Opponents of stem cell research would like the rest of us to believe that their objections to the burgeoning field are purely scientific. "Embryonic stem cells have not created a single useful human therapy," they protest. It looks like that tired excuse is on its last legs. A researcher at the Christopher Reeve Research Center at UC-Irvine has made paralyzed rats walk by injecting human stem cells into their crushed spinal cords. Human trials are expected in 2006. Considering researchers have only been working with these cells since 1998, I think this qualifies as excellent progress.
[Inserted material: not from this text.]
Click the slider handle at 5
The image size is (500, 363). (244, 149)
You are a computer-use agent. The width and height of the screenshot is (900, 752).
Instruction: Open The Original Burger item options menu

Obviously, the fight against the use of human stem cells is not about science, but rather about the issue of aborting early-stage human embryos, an issue of morals and ethics. A long discussion on this issue with my great uncle, a priest and monsignor in the Catholic Church, on Christmas has made me want to clarify my position on this issue a bit more. But first, a little background on personal experiences that have brought me to where I am.
In the spring of 2002, six members of my residential life team from USC were in a brutal car accident on the Santa Monica Freeway. Stalled in the fast lane behind a car out of gas, they were rearended at high speed. Injuries in the car ranged from bumps and minor fractures to punctured lungs and torn spleens. My good friend R. was paralyzed from the chest down. I spent an interminable, delirious, and nightmarish night in Cedars-Sinai Hospital watching one of the greatest givers of joy and sunshine in my life, a model of goodness and humor, lie motionless on an ER examining table. I watched heavy-handed neurologist prick her sides, checking for feeling. "Feel that? Feel that? Feel that?" "Ow!" Then he marked her with a sharpie. I cried in the waiting room.
When I voted for the California Stem Cell Initiative, I voted for my friend, R. I voted for therapies that might help her walk again. Maybe I left some potential people -- those embryos harvested for research -- out in the cold. Those little balls of cells don't enter into my moral calculus, though.
This was a case where I tried to use the supersimple basis of all ethics: the golden rule. I chose to use the "strong" version of the rule -- not "Treat others as you wish to be treated" but "Treat others as they wish to be treated." The corollary of the strong golden rule is that one should be able to trade places with the person affected by an action one takes. I couldn't trade places with R. if I had voted "No." I couldn't cut off a promising avenue of research because of our cultural hangups about abortion. I wouldn't want to trade places with her if my vote helped defeat an initiative that might cure her/my paralysis.
On the other hand, trading places with an undeveloped embryo is logically impossible. I have an independent mind-body embedded in an environment of friends and work and sights and sounds. An embryo has no sense organs, no mind, and no existence independent of its mother. It's basically an organ of the mother. I can't put myself in an embryo's shoes because it has no shoes.
We must pursue all types of stem cell research -- embryonic, adult, umbilical, etc. -- simultaneously. We must cure my friend R. and hundreds of thousands like her.